I thought, but not for long, of the Pacification of Araucanía remembering also when I asked “What is that?” and they (Calfuqueo) replied that it was a period of twenty two years in the nineteenth century of military campaigns into Mapuche land that led to its incorporation into Chilean territory and dispossession and exclusion of Mapuche people from this same territory. I sighed in sadness thinking that it wasn’t that long ago and they told me that it also generated, after this process, the settlement of European settlers (brought by the state of Chile) in this area. “This point is fundamental”, Calfuqueo said “since it makes connections to the current issues and the territorial restitutions that the Mapuche people have been requesting”. I thought of the Mapuche’s resistance, of how they’ve resisted starvation with mushrooms (“due to the relationship between famine and poverty that led to the knowledge of fungus as a subsistence food”).

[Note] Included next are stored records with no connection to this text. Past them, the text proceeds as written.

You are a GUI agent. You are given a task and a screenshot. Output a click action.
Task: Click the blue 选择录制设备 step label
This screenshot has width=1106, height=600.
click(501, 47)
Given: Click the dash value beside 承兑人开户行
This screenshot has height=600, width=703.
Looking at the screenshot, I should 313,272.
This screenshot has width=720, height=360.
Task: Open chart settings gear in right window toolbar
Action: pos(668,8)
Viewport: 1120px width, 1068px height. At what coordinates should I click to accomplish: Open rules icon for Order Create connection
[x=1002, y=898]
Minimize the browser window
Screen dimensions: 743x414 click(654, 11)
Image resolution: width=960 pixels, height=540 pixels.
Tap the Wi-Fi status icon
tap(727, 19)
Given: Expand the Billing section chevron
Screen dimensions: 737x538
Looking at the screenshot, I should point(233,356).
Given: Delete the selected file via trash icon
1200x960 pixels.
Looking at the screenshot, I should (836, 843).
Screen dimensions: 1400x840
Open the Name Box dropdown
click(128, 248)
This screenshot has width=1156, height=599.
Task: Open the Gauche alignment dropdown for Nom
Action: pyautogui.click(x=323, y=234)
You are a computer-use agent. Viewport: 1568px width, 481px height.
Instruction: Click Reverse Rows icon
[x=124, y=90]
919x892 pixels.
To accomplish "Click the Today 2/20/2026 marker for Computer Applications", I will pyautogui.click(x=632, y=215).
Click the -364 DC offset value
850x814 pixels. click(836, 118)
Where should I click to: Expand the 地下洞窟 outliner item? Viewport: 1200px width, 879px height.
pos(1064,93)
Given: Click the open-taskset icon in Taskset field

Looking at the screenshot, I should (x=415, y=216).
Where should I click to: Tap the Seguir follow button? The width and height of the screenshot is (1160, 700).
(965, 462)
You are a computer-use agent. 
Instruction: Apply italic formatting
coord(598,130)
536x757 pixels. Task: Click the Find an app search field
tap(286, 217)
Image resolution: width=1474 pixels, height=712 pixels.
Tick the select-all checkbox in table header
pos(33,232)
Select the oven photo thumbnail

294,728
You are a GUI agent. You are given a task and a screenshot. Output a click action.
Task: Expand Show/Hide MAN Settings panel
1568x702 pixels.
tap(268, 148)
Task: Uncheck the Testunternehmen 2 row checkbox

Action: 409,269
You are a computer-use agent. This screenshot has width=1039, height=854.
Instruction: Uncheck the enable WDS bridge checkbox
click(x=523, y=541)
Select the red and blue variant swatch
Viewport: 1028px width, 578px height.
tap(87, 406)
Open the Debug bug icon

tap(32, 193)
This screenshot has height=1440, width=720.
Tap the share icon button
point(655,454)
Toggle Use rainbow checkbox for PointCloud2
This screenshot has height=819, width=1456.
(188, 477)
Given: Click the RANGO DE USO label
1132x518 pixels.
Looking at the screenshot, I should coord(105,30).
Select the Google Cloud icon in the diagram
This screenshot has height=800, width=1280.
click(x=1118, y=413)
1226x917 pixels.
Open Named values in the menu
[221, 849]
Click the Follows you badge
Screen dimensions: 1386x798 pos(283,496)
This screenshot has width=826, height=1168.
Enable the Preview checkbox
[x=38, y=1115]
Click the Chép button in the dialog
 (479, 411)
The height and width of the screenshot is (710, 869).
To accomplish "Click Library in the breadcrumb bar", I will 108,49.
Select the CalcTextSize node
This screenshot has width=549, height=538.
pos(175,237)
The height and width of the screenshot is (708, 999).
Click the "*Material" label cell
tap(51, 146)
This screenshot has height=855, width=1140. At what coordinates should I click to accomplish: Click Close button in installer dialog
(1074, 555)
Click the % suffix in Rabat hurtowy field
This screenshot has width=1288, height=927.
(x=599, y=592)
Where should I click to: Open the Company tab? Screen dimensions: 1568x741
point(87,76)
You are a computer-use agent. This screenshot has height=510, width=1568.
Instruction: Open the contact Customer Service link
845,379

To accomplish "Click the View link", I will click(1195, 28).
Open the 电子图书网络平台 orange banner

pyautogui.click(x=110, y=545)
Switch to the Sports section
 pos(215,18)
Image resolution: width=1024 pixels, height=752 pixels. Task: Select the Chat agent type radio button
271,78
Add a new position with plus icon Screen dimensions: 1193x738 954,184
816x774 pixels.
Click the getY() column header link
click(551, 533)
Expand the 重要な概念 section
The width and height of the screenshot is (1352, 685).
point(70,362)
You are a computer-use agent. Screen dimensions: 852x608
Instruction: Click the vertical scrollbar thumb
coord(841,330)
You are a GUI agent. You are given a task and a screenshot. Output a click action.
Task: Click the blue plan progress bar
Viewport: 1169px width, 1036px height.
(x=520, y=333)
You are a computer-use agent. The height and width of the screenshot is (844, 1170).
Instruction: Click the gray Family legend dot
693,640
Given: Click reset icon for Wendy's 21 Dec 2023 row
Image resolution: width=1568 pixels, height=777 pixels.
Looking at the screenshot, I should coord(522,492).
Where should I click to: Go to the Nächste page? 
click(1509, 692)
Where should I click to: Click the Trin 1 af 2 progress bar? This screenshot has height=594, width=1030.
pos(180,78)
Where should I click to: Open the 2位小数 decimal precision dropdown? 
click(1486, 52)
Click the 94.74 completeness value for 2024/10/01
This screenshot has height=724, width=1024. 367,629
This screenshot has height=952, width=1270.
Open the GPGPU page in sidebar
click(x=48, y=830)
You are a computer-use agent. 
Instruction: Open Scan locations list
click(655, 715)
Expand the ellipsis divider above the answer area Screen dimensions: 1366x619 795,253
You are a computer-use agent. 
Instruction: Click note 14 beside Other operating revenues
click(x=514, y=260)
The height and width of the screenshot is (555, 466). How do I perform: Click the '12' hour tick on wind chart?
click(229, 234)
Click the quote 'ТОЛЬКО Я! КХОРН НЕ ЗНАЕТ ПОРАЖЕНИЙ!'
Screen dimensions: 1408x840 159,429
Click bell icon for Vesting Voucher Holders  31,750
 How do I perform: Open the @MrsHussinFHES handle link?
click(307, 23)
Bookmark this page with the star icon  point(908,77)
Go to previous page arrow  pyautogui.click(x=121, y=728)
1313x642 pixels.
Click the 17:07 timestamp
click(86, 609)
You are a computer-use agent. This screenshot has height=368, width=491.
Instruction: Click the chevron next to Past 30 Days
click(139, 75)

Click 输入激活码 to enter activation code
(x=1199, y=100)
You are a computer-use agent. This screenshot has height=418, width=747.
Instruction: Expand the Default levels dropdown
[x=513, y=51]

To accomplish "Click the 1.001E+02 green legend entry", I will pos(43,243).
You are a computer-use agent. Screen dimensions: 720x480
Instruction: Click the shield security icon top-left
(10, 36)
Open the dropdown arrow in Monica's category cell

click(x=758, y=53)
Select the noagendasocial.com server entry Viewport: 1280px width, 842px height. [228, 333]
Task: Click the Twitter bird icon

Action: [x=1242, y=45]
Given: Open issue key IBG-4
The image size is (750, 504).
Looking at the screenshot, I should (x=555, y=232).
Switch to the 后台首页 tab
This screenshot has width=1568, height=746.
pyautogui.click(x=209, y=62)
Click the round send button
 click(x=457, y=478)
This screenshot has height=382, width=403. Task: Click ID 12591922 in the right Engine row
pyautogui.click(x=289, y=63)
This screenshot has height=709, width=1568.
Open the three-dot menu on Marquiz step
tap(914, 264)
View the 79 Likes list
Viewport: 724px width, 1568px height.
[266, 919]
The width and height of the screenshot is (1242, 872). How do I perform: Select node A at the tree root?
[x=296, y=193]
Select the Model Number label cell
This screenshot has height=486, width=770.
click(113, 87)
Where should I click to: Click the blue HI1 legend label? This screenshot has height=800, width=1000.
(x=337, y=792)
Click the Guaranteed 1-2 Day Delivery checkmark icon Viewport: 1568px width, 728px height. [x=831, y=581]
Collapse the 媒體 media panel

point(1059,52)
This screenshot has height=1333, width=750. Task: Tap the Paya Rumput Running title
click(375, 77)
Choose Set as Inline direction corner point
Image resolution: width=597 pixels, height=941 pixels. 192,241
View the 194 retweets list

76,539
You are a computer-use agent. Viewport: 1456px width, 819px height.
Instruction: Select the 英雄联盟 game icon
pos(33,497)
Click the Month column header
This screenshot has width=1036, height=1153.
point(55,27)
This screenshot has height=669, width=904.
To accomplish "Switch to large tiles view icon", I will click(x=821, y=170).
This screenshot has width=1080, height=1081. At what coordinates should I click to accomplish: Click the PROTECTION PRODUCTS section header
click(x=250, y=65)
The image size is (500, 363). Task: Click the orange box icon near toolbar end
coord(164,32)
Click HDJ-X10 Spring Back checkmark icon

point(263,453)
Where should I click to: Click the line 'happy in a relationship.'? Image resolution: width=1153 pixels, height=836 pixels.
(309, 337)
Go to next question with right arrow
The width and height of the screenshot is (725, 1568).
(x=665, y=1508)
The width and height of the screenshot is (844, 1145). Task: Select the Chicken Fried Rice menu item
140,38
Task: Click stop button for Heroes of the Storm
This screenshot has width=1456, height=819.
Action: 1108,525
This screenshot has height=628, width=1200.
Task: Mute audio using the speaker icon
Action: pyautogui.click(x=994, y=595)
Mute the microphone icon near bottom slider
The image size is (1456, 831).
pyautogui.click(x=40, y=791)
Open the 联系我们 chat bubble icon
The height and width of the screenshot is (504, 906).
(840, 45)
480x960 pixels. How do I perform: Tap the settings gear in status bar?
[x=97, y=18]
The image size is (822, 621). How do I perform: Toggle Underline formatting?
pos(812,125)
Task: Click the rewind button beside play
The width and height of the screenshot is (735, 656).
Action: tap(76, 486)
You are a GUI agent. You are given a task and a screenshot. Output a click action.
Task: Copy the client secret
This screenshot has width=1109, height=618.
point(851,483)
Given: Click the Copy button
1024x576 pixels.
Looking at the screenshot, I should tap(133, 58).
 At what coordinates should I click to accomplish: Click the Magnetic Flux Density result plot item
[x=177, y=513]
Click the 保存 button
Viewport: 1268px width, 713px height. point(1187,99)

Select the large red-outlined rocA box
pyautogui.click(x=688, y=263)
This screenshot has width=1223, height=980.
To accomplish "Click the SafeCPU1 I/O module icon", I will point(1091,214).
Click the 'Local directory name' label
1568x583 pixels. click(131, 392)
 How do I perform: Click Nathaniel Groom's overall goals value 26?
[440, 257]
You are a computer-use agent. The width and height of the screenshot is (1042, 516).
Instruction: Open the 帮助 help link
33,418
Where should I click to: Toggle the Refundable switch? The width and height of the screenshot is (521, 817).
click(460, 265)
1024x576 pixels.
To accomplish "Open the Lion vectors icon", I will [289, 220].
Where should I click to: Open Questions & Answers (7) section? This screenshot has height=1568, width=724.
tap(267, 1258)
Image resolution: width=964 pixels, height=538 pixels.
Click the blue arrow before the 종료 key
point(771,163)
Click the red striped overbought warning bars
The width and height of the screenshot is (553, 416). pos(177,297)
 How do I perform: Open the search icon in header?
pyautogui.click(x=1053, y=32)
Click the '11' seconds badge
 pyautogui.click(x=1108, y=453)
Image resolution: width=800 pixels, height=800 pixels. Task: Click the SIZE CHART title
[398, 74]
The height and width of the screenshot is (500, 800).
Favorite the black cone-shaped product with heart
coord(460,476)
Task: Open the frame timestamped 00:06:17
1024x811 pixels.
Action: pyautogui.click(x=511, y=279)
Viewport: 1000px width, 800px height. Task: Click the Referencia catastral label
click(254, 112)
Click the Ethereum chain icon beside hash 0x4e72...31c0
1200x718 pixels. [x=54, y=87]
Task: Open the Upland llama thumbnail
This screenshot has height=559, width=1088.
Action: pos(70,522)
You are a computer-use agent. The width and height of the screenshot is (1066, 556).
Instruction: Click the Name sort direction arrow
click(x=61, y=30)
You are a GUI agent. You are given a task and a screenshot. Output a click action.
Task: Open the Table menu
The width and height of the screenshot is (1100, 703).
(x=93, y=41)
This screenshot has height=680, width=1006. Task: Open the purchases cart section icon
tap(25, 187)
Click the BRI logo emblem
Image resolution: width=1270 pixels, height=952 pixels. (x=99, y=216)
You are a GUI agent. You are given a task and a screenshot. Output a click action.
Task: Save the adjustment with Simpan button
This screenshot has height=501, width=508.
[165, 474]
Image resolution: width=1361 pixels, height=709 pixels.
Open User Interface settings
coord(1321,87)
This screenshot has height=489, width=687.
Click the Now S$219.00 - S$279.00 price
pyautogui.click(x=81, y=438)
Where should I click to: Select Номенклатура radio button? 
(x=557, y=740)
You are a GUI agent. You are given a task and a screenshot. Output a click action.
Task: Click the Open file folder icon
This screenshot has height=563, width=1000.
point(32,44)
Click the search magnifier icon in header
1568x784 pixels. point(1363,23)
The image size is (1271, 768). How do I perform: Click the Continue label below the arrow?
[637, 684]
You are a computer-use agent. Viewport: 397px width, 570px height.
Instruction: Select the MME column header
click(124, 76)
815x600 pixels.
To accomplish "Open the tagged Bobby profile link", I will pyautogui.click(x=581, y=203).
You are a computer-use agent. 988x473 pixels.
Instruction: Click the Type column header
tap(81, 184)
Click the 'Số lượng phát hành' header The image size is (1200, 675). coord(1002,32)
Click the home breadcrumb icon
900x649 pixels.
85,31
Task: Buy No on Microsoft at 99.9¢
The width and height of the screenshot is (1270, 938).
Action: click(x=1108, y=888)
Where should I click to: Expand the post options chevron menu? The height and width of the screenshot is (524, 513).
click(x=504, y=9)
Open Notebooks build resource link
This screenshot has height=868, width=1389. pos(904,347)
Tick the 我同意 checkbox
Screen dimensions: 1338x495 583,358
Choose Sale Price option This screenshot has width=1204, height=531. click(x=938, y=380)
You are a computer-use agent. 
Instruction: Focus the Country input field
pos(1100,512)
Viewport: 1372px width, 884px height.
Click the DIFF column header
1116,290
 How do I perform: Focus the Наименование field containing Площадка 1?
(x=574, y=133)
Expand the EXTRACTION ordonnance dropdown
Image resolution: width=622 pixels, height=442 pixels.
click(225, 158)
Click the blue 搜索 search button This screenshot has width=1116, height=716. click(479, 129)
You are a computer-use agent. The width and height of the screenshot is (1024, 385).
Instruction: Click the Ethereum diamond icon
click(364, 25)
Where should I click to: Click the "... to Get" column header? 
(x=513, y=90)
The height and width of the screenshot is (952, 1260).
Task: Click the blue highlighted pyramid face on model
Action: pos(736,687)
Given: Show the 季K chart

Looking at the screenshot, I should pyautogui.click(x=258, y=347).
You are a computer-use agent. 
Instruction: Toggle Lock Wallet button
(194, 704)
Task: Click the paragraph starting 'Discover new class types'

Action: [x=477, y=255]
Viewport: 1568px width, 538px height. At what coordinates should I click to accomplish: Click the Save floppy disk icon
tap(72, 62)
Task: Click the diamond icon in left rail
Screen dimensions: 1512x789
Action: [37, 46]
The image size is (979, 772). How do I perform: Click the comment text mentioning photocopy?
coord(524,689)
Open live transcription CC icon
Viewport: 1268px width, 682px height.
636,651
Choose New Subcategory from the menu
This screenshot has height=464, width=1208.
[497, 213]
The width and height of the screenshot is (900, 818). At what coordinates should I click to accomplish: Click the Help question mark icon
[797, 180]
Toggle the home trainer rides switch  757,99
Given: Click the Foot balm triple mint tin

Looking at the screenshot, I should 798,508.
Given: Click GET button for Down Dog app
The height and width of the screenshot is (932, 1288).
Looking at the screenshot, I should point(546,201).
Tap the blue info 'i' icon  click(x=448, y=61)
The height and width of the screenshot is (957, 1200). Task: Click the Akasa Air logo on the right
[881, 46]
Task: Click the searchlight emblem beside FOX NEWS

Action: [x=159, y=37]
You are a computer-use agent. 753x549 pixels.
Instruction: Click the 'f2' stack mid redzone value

Then, Calfuqueo mentioned that two of the three mushrooms depicted in the video are in danger of extinction.
And, during the time we walked by some treeshades, I asked them about the sort of connection, personal connection, they had with fungus, and Calfuqueo underlined a special connection. O, yes: from childhood, Calfuqueo said. They remembered climbing up the trees and taking digüeñes (Cyttaria espinosae) in their hands. Yes. They always saw them. But, over time, when they started to grow, they realized (at the supermarket, for instance) that these mushrooms began to be more and more expensive since Chile began to export them to China, mainly.
Calfuqueo showed me how special it is the symbiosis between tree and fungus. “Changle (Ramaria flava)”, they emphasized, “grows in the Chusquea quila. This type of bamboo makes symbiosis only with that fungus and vice versa. The Chusquea quila is also very important for eclipses”, they added, “in the last one it bloomed and when this happens it is always a bad omen”. I nodded. They smiled. And, I thought of plants and water: subjects they’ve been working with. And, now fungus. All related. Of the latter, a lot we don’t see. Of its underground body (mycelium). And, of what we eat: its reproductive organ.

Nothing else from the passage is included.